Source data
--*--

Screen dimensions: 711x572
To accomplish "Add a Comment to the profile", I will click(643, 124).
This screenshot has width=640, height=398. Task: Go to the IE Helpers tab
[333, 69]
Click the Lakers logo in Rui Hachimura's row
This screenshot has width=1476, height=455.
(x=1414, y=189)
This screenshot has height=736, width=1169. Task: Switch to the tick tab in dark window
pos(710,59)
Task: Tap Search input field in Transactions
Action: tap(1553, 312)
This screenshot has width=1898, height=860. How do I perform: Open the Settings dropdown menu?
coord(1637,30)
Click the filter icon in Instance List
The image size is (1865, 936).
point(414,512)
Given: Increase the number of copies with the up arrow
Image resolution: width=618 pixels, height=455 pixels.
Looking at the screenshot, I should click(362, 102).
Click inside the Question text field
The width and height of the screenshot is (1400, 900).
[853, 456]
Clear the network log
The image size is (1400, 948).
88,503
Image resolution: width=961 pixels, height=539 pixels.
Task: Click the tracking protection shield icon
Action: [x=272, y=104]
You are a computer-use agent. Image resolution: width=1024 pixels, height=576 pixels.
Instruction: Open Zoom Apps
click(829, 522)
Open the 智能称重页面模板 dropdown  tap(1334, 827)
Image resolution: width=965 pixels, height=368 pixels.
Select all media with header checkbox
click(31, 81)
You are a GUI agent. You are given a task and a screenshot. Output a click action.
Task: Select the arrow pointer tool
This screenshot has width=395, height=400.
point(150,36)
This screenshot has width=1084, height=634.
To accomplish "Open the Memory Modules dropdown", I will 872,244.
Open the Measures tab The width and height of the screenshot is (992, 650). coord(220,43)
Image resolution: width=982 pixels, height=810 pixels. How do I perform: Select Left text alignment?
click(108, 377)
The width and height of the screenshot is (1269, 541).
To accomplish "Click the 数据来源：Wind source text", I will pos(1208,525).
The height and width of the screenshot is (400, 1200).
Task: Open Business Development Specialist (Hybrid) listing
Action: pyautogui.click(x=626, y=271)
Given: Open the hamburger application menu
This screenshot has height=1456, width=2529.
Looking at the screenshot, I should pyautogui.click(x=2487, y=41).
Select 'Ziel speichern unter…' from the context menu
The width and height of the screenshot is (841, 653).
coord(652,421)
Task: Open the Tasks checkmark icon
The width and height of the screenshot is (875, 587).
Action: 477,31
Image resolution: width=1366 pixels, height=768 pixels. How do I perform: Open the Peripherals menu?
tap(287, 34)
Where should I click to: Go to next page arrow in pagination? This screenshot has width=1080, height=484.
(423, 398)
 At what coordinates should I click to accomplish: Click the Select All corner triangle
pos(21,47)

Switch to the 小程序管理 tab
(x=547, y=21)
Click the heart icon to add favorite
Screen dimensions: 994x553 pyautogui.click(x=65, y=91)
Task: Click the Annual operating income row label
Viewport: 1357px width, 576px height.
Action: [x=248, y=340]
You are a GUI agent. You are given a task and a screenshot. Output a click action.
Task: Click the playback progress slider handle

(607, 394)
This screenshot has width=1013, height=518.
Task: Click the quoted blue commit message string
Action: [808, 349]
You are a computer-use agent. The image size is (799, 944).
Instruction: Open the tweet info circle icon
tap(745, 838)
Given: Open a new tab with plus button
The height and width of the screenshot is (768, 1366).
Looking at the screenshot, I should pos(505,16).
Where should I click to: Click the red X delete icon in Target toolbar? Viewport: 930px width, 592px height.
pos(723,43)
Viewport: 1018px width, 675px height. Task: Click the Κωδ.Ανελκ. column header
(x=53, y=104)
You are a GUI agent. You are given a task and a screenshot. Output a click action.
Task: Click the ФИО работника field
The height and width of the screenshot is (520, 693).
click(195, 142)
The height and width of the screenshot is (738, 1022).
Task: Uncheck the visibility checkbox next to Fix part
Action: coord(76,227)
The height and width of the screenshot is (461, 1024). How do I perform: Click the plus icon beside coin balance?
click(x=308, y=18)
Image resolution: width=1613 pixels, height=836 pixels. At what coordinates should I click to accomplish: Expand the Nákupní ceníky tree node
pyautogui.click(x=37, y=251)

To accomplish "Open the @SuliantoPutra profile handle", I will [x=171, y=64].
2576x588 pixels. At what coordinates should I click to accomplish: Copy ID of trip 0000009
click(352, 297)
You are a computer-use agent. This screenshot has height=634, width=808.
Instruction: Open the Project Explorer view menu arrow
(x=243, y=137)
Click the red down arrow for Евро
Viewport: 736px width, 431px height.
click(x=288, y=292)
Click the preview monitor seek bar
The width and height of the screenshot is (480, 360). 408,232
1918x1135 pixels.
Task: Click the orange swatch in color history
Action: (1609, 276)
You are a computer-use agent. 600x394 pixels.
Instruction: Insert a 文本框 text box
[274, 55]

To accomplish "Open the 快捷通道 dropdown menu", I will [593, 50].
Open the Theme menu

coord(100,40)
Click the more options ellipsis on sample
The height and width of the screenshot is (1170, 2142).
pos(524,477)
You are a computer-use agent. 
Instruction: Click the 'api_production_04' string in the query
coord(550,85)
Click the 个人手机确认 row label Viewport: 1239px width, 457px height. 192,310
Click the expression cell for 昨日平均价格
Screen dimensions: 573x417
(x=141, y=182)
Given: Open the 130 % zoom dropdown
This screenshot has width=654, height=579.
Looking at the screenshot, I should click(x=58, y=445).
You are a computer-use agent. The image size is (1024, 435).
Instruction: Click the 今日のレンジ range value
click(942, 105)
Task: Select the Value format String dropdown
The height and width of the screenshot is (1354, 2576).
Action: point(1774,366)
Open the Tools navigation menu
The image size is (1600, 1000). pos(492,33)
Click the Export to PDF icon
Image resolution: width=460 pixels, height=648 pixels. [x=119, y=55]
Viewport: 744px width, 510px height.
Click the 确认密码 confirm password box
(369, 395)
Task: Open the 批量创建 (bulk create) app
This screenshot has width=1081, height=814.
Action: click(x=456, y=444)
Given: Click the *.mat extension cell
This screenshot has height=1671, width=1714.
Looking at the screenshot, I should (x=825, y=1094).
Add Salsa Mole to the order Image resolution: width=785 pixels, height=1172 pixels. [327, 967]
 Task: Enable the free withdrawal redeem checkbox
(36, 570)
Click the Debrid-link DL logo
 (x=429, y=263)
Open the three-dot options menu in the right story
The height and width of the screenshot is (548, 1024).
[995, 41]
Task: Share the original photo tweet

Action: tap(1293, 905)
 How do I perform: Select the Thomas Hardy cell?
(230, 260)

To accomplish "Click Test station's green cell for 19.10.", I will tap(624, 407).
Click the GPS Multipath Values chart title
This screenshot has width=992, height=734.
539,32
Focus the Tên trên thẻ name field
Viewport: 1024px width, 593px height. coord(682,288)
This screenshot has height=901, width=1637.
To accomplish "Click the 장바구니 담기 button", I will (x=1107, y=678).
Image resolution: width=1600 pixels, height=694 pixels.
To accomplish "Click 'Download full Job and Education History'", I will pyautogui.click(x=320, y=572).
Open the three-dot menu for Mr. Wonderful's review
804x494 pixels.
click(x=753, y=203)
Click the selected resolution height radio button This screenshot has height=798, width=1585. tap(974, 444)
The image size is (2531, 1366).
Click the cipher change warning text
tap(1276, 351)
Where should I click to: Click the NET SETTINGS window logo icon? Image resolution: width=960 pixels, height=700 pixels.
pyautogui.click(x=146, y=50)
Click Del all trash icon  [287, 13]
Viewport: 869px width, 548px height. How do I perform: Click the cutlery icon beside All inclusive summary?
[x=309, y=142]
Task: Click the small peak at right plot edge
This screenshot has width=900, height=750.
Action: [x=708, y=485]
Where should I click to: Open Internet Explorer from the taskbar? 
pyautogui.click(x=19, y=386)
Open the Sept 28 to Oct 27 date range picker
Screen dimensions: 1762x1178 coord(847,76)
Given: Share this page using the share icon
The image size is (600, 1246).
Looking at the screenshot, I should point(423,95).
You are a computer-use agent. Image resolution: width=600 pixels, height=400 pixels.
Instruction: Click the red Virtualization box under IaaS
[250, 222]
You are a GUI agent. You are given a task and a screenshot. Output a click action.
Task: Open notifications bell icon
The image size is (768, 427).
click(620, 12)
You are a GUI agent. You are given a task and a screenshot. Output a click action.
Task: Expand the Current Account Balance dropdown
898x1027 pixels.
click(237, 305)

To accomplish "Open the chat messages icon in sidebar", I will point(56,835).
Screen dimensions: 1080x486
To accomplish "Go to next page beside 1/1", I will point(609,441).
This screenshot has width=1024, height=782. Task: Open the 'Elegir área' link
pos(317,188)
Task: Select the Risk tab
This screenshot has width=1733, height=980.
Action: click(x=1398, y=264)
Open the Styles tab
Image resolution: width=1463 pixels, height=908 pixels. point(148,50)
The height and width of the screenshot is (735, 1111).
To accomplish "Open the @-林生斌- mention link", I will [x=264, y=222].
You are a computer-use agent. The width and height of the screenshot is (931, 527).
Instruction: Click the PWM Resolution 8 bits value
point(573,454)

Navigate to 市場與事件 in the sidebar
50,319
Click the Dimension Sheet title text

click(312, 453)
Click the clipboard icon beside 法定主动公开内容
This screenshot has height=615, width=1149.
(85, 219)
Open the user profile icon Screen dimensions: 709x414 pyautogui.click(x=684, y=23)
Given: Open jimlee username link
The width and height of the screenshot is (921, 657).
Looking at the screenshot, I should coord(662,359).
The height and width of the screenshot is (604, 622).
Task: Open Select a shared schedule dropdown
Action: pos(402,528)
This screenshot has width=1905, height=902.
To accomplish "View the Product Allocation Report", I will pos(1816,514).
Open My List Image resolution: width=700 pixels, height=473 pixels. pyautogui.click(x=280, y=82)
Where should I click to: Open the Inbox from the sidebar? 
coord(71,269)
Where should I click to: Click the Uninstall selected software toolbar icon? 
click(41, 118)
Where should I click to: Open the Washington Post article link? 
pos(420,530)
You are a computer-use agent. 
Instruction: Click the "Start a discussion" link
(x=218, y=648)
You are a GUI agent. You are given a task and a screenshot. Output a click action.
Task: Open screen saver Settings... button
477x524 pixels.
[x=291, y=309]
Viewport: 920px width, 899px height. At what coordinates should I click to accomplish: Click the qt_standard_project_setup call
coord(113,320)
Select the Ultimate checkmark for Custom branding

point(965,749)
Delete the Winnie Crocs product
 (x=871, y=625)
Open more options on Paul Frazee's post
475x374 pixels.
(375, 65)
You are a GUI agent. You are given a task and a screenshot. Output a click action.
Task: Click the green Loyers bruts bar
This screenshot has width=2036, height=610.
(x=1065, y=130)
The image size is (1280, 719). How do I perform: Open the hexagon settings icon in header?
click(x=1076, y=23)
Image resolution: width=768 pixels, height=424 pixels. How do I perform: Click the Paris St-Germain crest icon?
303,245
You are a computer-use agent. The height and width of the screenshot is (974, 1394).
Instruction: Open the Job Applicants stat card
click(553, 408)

--*--

# Your instructions
Your task is to restate, word for word, the lines from the beginning of the records to the line with "Click the Lakers logo in Rui Hachimura's row", inclusive.

# Solved problem
Screen dimensions: 711x572
To accomplish "Add a Comment to the profile", I will click(643, 124).
This screenshot has width=640, height=398. Task: Go to the IE Helpers tab
[333, 69]
Click the Lakers logo in Rui Hachimura's row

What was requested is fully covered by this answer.